What to produce
Please carry on the article below about the cargo ship MV Gloucester, starting right after its last sentence.

History
- Name: MV Gloucester (1941)
- Owner: 1941–1966: New Zealand Shipping Company
- Operator: 1941–1966: New Zealand Shipping Company
- Port of registry: New Zealand
- Builder: Alexander Stephen and Sons
- Yard number: 575
- Launched: 12 March 1941
- Out of service: 1966
- Fate: Scrapped 1966 in Kaohsiung

General characteristics
- Tonnage: 8,532 GRT
- Length: 450 ft (140 m)
- Beam: 60 ft (18 m)
- Speed: 15 Knots

= MV Gloucester =

Cargo vessel

MV Gloucester (1941) was a cargo vessel operated by the New Zealand Shipping Company from 1941 to 1966. It was mainly intended to transport fruit from New Zealand to the United Kingdom.

Given entries
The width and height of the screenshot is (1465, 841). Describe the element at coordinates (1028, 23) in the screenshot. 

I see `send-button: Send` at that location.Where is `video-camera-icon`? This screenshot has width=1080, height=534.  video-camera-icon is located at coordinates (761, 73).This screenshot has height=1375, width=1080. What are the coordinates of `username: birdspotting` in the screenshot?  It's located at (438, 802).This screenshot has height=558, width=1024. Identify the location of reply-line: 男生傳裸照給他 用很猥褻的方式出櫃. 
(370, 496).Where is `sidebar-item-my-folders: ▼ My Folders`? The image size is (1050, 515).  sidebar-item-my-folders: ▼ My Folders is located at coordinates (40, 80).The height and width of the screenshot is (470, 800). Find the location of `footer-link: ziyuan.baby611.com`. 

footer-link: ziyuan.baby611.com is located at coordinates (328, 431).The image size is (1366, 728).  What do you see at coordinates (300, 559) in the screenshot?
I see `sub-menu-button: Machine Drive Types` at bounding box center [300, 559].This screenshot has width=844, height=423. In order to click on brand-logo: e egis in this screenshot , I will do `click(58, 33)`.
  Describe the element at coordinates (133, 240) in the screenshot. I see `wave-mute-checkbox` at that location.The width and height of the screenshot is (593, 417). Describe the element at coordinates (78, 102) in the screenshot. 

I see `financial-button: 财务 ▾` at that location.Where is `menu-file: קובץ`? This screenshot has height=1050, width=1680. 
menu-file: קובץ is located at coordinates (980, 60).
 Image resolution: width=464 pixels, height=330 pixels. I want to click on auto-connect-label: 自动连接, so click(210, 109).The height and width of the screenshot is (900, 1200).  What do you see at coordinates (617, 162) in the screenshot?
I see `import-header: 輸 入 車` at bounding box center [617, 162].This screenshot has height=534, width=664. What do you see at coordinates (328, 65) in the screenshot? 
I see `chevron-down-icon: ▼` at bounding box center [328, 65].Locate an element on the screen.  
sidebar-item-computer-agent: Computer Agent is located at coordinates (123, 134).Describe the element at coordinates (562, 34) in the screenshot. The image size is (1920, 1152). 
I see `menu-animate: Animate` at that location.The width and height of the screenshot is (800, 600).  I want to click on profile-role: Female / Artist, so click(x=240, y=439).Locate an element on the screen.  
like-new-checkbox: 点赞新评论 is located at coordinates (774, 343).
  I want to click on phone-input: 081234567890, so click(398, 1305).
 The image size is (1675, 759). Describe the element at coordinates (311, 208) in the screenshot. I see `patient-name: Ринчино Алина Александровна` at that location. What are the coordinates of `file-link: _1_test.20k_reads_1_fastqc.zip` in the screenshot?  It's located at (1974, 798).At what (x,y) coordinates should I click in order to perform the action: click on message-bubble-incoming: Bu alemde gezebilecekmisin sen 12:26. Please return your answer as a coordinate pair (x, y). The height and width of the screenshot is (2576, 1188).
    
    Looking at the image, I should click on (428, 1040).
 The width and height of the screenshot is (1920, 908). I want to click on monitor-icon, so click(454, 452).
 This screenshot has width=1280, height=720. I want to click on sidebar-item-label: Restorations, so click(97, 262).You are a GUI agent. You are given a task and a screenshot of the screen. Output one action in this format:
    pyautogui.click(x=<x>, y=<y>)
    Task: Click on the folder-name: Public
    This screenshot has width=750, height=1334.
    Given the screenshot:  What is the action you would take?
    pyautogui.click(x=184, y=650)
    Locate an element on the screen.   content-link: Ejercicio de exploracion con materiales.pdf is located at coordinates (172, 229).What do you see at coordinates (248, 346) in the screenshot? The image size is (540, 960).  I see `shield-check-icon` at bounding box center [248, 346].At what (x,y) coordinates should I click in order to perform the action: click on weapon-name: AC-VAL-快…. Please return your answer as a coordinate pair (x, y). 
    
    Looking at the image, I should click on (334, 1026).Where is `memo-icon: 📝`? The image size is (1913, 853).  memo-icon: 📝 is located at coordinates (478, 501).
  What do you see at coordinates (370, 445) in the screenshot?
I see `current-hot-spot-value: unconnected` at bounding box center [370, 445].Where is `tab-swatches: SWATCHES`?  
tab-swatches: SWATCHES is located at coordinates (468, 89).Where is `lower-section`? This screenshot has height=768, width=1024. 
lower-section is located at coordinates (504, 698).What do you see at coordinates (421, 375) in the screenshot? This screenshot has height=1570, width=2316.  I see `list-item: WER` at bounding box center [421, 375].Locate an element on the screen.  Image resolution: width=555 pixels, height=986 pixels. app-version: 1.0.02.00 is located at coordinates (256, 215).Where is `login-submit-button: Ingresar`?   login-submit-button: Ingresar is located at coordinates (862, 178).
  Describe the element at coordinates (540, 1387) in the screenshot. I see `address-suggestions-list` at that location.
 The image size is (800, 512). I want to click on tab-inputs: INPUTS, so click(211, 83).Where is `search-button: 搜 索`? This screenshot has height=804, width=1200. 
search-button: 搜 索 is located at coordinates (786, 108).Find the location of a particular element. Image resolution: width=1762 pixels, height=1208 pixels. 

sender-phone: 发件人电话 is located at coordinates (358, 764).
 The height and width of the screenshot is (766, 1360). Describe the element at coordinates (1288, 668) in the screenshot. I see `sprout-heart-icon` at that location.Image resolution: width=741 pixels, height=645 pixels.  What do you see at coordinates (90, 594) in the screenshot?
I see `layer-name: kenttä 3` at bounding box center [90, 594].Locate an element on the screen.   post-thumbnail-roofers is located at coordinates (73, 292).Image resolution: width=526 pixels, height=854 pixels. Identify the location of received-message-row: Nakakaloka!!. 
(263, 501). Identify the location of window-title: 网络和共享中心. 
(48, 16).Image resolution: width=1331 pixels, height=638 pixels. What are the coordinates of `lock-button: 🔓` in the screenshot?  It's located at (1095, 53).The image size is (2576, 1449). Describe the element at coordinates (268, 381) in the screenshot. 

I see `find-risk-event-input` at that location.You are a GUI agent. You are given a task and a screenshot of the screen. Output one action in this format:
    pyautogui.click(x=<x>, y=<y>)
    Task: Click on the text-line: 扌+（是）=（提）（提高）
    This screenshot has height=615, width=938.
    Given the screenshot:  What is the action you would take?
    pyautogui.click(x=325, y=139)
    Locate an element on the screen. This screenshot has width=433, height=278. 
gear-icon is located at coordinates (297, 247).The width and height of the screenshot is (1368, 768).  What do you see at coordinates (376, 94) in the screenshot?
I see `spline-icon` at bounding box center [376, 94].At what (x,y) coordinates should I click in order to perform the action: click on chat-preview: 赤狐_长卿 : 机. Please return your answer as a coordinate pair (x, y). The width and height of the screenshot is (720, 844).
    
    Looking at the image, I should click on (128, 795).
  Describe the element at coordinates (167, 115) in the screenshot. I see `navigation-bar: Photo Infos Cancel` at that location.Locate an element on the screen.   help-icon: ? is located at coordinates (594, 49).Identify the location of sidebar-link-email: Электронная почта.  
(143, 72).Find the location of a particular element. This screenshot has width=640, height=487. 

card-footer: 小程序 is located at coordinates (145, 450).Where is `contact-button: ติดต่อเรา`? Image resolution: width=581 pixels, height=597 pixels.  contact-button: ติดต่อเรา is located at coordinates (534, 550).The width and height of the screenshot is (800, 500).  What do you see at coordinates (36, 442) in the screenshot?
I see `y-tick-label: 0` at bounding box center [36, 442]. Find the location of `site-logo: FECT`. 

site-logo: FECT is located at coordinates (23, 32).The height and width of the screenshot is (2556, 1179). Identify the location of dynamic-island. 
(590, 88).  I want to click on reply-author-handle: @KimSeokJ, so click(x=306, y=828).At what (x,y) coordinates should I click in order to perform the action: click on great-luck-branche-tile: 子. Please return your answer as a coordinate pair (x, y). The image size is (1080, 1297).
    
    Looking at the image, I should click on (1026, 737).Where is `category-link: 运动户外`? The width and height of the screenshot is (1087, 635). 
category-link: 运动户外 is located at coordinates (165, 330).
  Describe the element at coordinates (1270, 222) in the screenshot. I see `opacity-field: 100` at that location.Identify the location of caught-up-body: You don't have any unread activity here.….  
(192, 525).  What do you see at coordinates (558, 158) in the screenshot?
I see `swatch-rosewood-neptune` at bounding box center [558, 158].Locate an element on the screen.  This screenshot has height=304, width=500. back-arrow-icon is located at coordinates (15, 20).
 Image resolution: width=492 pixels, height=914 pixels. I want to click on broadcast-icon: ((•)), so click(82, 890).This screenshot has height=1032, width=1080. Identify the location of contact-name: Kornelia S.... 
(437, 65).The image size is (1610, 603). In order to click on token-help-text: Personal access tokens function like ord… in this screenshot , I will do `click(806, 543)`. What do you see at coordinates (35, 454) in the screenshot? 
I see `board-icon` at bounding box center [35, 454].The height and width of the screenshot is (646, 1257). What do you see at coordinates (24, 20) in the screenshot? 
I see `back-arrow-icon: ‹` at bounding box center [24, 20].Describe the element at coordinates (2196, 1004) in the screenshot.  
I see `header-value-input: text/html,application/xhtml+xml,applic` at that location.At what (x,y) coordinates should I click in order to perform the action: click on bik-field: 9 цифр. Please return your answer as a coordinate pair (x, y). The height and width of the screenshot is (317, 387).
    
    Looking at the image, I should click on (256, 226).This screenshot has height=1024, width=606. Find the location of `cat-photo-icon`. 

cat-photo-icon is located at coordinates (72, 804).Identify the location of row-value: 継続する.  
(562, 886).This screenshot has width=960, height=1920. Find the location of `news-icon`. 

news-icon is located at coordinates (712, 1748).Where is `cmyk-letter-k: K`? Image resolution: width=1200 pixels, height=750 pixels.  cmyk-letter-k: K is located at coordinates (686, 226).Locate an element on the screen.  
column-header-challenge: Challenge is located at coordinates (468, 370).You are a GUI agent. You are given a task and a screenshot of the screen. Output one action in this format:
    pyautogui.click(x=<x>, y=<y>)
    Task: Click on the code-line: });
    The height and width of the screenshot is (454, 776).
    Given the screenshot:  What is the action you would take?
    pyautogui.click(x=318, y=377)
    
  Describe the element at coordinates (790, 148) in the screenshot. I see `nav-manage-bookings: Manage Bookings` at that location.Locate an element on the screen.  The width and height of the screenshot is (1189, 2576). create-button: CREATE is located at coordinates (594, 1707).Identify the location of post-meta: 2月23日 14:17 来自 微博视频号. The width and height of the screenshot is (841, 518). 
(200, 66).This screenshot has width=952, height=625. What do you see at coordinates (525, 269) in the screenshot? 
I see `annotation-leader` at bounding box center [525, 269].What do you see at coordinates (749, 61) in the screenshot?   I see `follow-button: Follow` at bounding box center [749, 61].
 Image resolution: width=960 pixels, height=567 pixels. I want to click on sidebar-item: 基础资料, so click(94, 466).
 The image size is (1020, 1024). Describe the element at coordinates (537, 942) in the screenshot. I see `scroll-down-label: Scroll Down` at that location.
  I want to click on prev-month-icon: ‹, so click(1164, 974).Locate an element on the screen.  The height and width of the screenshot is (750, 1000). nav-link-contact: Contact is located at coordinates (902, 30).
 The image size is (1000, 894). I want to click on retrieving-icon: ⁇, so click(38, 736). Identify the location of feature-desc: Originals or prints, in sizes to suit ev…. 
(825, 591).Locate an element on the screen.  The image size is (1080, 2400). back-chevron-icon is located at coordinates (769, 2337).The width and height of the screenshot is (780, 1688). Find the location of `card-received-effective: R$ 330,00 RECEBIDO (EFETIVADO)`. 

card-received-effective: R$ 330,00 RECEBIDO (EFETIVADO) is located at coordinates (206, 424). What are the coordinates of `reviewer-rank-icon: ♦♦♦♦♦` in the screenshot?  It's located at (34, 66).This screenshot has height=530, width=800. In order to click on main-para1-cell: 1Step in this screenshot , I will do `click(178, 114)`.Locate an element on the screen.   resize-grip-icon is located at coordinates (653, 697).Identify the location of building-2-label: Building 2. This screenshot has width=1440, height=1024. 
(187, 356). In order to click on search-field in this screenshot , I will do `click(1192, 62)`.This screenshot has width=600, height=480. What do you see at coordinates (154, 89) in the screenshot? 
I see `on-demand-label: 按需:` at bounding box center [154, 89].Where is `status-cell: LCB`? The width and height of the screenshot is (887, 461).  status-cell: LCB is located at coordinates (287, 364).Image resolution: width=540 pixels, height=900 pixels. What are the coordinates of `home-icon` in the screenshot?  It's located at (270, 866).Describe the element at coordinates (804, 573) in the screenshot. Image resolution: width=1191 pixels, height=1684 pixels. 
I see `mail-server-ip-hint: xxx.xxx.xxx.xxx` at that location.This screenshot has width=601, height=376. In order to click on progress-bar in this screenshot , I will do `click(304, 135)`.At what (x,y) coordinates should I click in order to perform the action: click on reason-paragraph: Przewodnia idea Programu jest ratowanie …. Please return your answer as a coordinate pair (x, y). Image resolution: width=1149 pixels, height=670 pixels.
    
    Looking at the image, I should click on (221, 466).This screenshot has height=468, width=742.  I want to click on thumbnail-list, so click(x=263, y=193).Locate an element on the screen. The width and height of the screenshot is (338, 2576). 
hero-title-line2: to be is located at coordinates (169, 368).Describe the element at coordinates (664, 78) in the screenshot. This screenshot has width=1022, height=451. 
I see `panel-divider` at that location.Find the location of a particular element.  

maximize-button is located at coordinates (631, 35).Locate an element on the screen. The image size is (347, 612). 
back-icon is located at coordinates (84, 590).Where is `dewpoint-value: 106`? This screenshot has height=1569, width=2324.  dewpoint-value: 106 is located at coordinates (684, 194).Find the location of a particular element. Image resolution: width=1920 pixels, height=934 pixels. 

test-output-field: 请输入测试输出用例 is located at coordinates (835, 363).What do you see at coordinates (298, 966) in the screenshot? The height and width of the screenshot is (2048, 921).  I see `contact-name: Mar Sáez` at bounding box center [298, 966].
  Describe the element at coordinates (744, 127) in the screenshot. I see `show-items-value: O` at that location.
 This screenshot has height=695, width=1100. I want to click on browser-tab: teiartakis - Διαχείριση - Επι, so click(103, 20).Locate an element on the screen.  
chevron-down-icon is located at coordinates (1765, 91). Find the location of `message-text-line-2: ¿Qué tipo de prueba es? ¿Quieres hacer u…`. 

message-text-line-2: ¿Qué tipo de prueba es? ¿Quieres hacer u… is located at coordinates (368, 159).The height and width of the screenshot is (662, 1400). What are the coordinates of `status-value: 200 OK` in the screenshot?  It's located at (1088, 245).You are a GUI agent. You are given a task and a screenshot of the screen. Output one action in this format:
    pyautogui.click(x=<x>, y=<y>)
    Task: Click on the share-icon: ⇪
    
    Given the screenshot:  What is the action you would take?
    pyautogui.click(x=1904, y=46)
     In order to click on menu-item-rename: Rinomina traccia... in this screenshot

Output of the exercise
==War service==

The ship was included in several of the North Atlantic convoys between America, Canada and Great Britain.

- Convoy HX 161 Departed Halifax on 21 November 1941 and arrived Liverpool on 6 December
- Convoy ON 050 Liverpool 24/12/41
- Convoy HX 228 NYC 28/02/43
- Convoy UC 027 Belfast Lough 23/06/44
- Convoy CU 060 NYC 27/02/45
- Convoy UC 063B LIVERPOOL 11/04/45

==Fate==

In 1966 she was sold to Greece and renamed Consulate and scrapped shortly afterwards.